The committee also examines the meaning of ‘well being’ and how the well-being principle is intended to be at the heart of social care law. It makes some useful suggestions about extending the concept of well-being to include dignity and acceptable housing (para 74) and to ensure it clearly applies to carers. It wants the government to be clear that we are moving away from having an exhaustive (but narrow) list of what social care services can look like, towards councils being able to provide or commission almost anything which appropriately meets social care needs (para 170).

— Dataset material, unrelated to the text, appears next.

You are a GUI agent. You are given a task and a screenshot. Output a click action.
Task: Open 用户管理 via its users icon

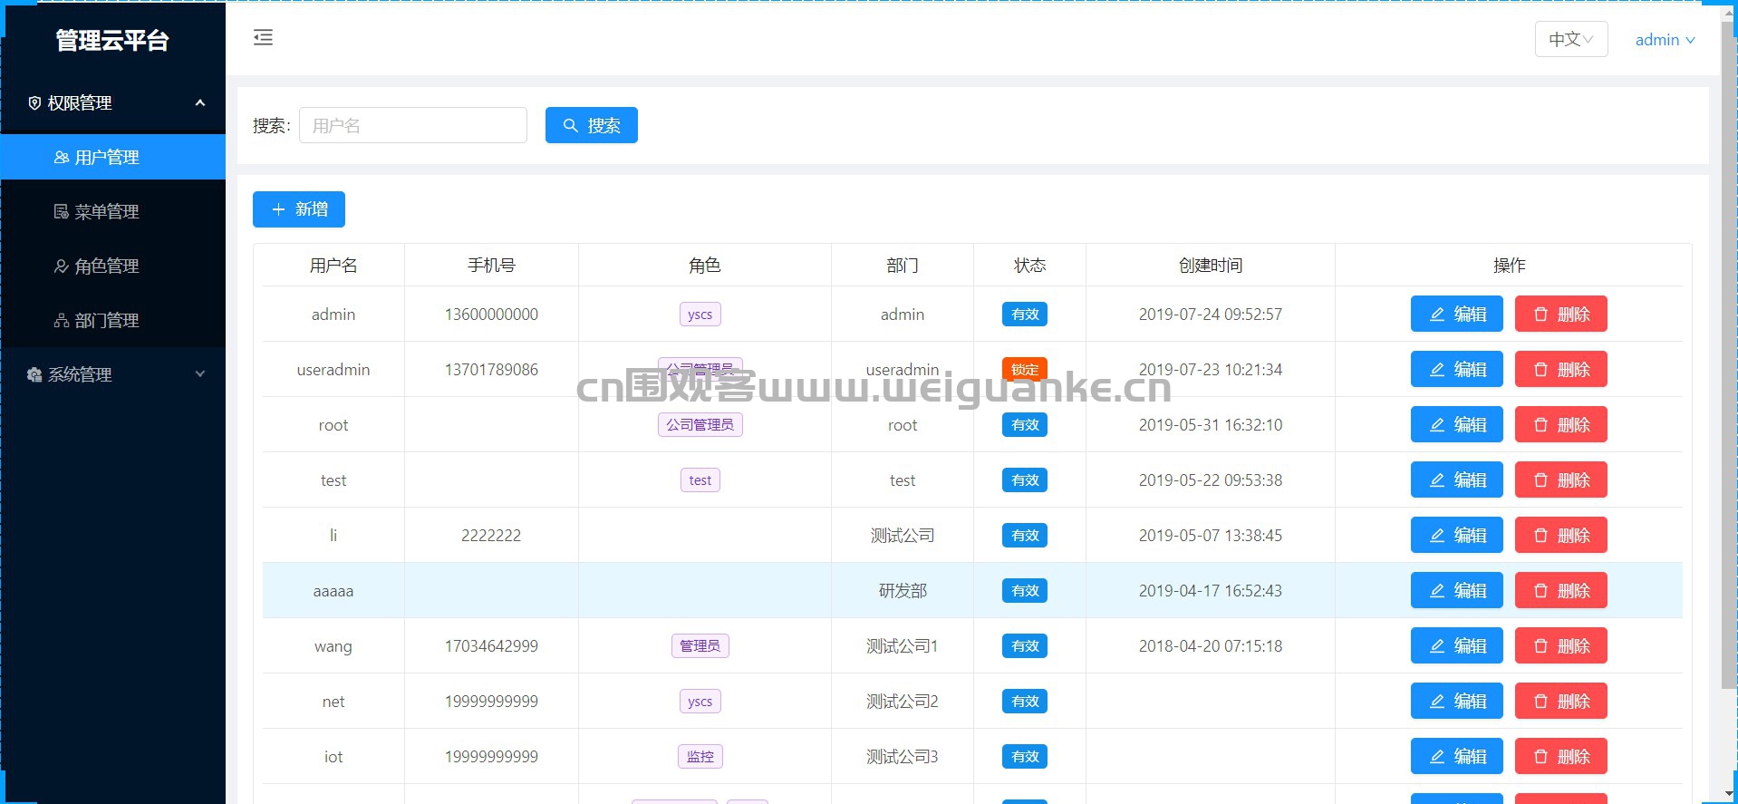[62, 158]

I feel that Paragraph 173 is crucial on the potential for the well-being principle to be used for a real transformation of care and support: “We agree that the Bill fails fully to follow the logic of adopting well-being as the overarching principle, and defaults to a more traditional model of needs assessment. The Department should amend the draft Bill to support people planning to achieve well-being within their own resources. The aim should be to frame assessment as a discussion about the additional support people may need to maintain or achieve well-being.” This could include whole-family assessments for those that would like them (para 183). My other quote in the report notes that the draft is “an opportunity to describe more clearly what an acceptable level of well-being is, and to base eligibility on whether or not the impact of a long-term condition or impairment takes somebody below that level of well-being…”
If we can re-constitute the formal system around early conversations about how people at risk of needing services can build their confidence, resilience and links to all kinds of sources of support, we may just build a social care system which works, even in the depths of a recession.